What separates Barbara Gordon from the rest of the Bat-Family is her humanistic, relentlessly positive world view. For a character whose history has been relentlessly tied to personal tragedy, she has been able to keep a remarkably able to believe in the capacity for redemption. As she works through the traumas that have defined her life as a hero, she hopes others can do the same to escape their future in villainy.
Simone was able to capture this feeling wonderfully in the first arc of Batgirl but the book seemed to lose its’ way shortly thereafter. A not entirely well thought out villain and a story arc that seemed far too heavy handed definitely stopped the title from really making it unique.
Simone seemed to turn everything around with an exceptional Night of the Owls crossover and followed it up with an issue 10 that introduced the potential of a fantastic new villain. Issue 11 only expanded on what made Knightfall a potentially fantastic arch nemesis for Barbara and the beginning of a great arc for the character.
I mentioned while writing about Star Trek’s “The Best of Both Worlds Part 1” that one of the most satisfying ways in which to develop a satisfying storyline is to have the escalation of tension coincide with the protagonist’s escalation of doubt or dread. So far in the arc, issue 10 begun with Barbara being forced to recognize that at some point, Gotham’s way of fighting crime may have to change. She’s sick of beating lower class punks to a pulp to protect the rich, done with thinking that all the capes might be doing more harm than good and maybe having to deal with thinking that Bruce might not be best for Gotham. That’s, of course, when she looks into the face of the alternative.
Charise Carnes represents the alternative. She’s violent, psychopathic and campaigning to clean up Gotham in the way she views to be right. From the bear trap in the hotel hallway to throwing men off the top of roofs, it Knightfall is willing to transform the city that she feels betrayed her into a forced paradise. Carnes has seen horrors similar to what Barbara has dealt with, she’s just taking something entirely else from it. And it is much, much more dangerous.
Penciller Ardiyan Syaf shows the hard differences between Batgirl and Knightfall in the ways in which the two do battle. The fight between Gordon and Carnes’ battles is punctuated by disconnected and off-sized panels as well as use of lots of whitespace show a disconnect between the way Barbara normally thinks and operates with the way she has to fight. Contrast that with the pages between Alysia and James Jr. is much more focused and overlapping, with darker more heavily lined drawings.
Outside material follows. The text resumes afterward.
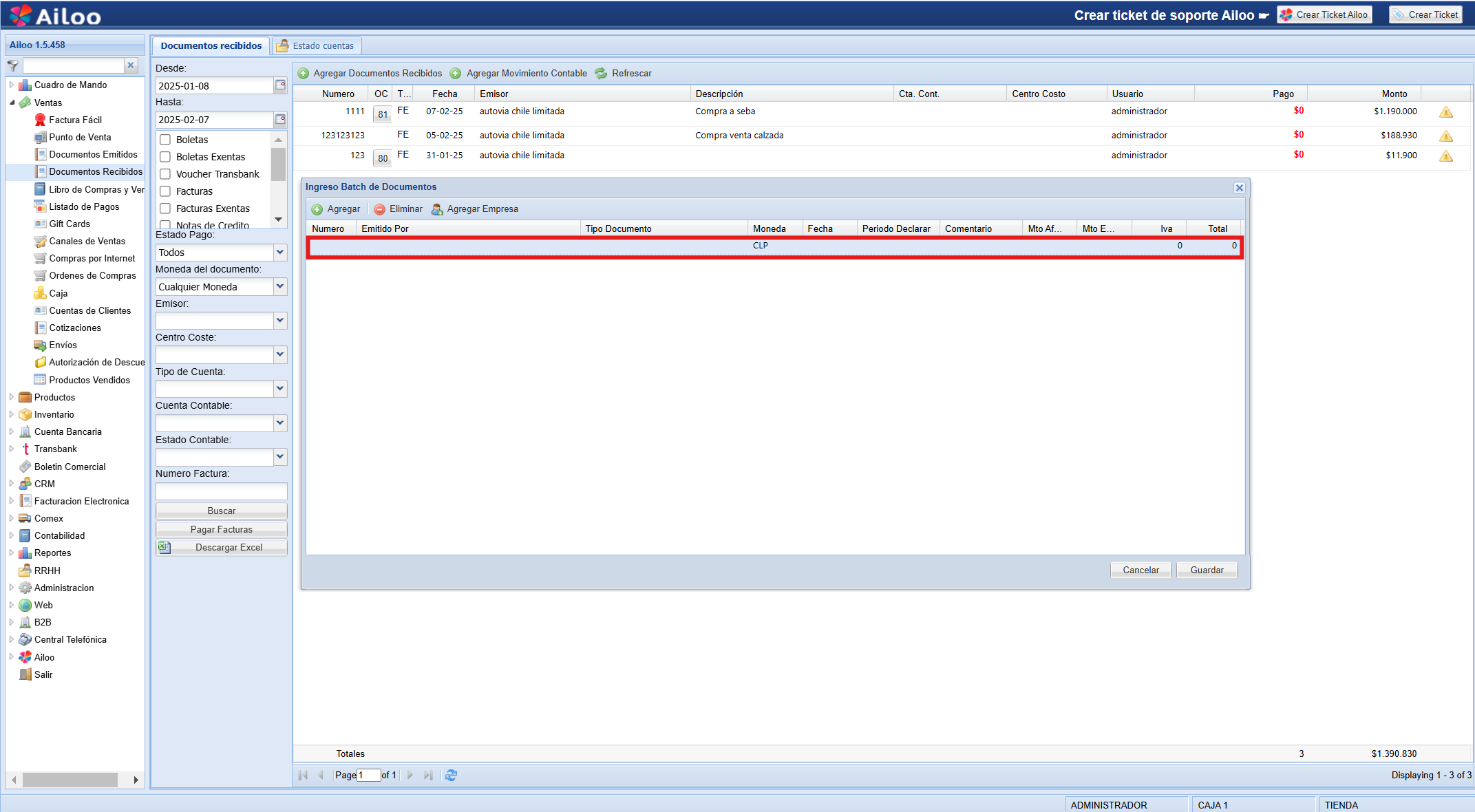The image size is (1475, 812).
Task: Click the Agregar Empresa person icon
Action: coord(437,209)
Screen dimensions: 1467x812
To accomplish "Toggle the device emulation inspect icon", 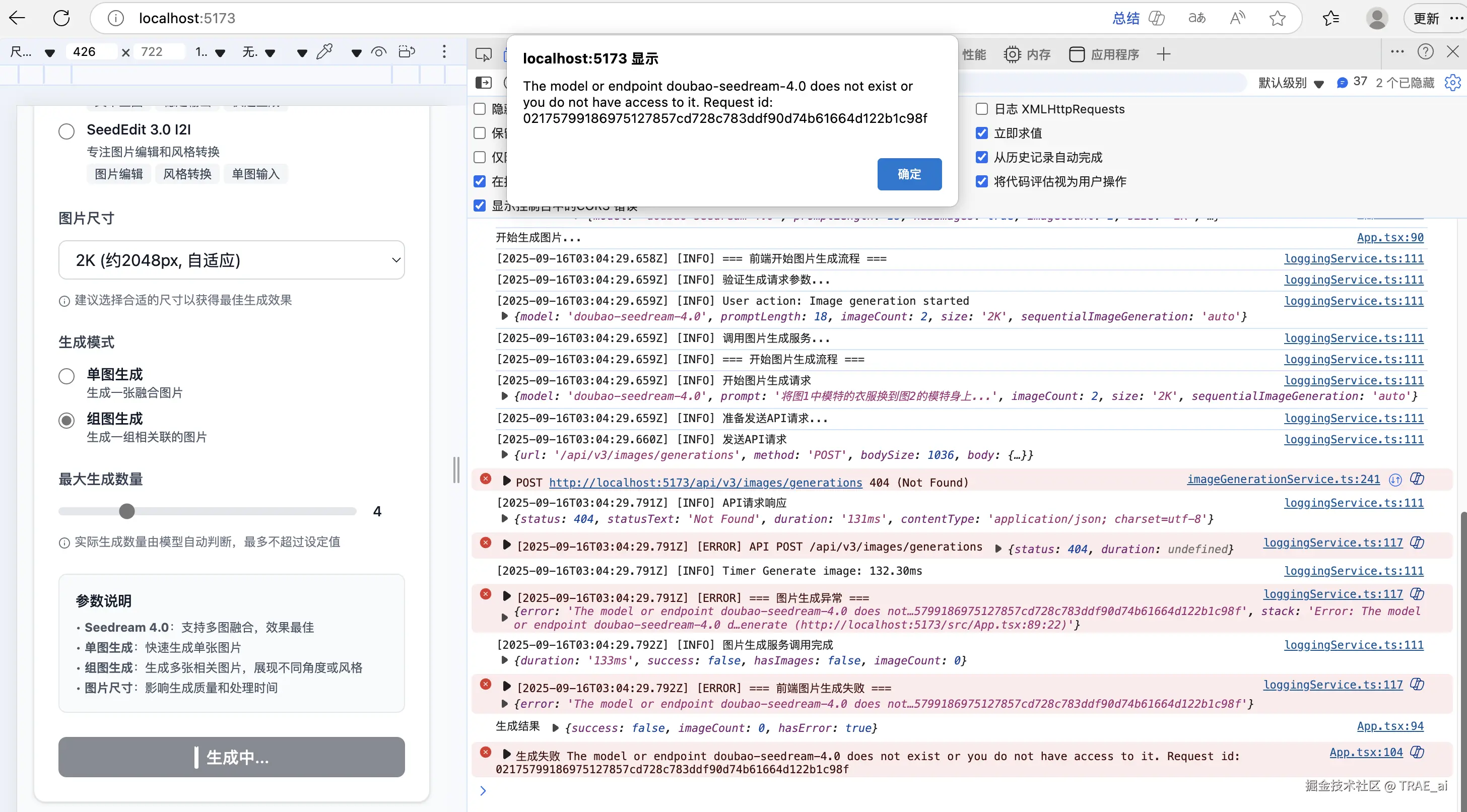I will click(x=483, y=55).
The talk with McKenna is enlightening, revealing some more of what motivates Knightfall but it does a really masterful job at showing the detective’s confusion. Her reveal that there is a mole in the Bat-family and the fact that she thinks Barbara may be involved with Medusa or the DEO is a great way to tie Kate Kane into the story and preview a little bit of next month’s issue.
Its the escalation that makes this issue into one of the highlights of the New 52 and a great way to explore a little more into how Simone is able to get into Barbara’s head. Her ability to explain the mashing of trauma and humor that take place inside of Batgirl is shown wonderfully and it makes for one of the most fascinating issues of the year.